I remember when I was teaching grandma how to pump gas, a sort of looming cloud came over me. Things were vastly changing in rural areas; I could feel and see it. People were being replaced by something different, something plugged in, a life detached. 


I think running parallel with all the technology that marvels us, is what we need the most as living creatures: in-person connection. We just want to connect and be real again. At the gas station, or barn dance, or conversation over coffee, cheering together at a Friday night football game, attending an art show, or listening to a poetry reading, or just “toodling” around on an early morning walk around a small town. 

 

Yes, connect again, sitting for a spell listening to the Huskers play Oklahoma on AM radio on the back of a pick-up truck bed while we pick corn where corn should grow. Or, eating a hearty meal after moving the cattle, sheep, or hogs, from grazing paddock to grazing paddock. Building soil, saving water, protecting, and knowing people. Inspiring our communities. Engaging in real life on the land. 


Old paint on an old sign, honestly, who cares about the paint’s condition? The key here is the condition of the people and all creatures great and small. The condition of the soil, water, sunshine, and air. Maybe it should really be about people finding wonderment in moments and a willingness to serve their neighbors from the heart. 


I am not sure we are talking about how to serve one another anymore nearly enough.

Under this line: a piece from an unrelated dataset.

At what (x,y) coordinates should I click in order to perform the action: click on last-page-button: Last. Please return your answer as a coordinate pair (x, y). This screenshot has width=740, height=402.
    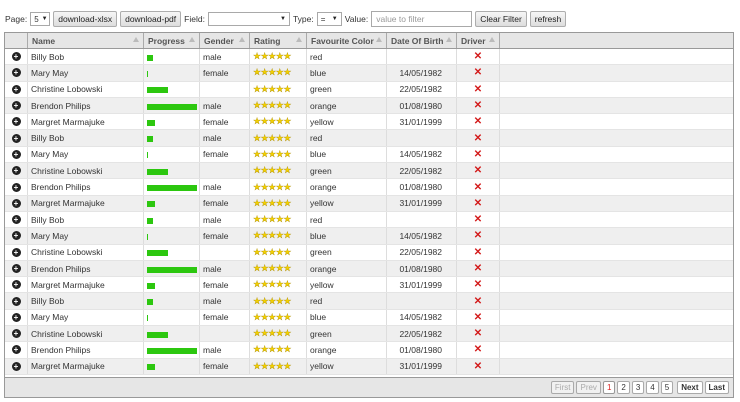
    Looking at the image, I should click on (716, 388).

Serving ourselves, yes. Serving others seems to be such a stretch as we’re all stretched a million directions. I get it. I am stretched and not serving others nearly enough either. 


Just having fun and valuing others: we need a lot more of that. Mostly we need to share stories before it’s too late. Before the paint wears off and we are seeds scattered in the wind, with no water, air, or sunshine to bloom. 


Now wouldn’t that be a crying shame? A crying shame on us it would be. If we lost and destroyed the Creation that sustains us all. 


The “Hope I have in the Heartland” tells me to simply love and lead people to the well of opportunity, to people with wisdom and know-how that far exceeds mine. 


Because the well of hope really does spring eternal. So, come with me and learn on a “Hope Sojourn.” We’re just travelers here, leading each other home. Let’s go and find out ways we can help one another even more and strive to make life better for ourselves and others. I love you all! 🇺🇸 There’s so much potential from east to west. Let’s unleash that potential before it’s too late.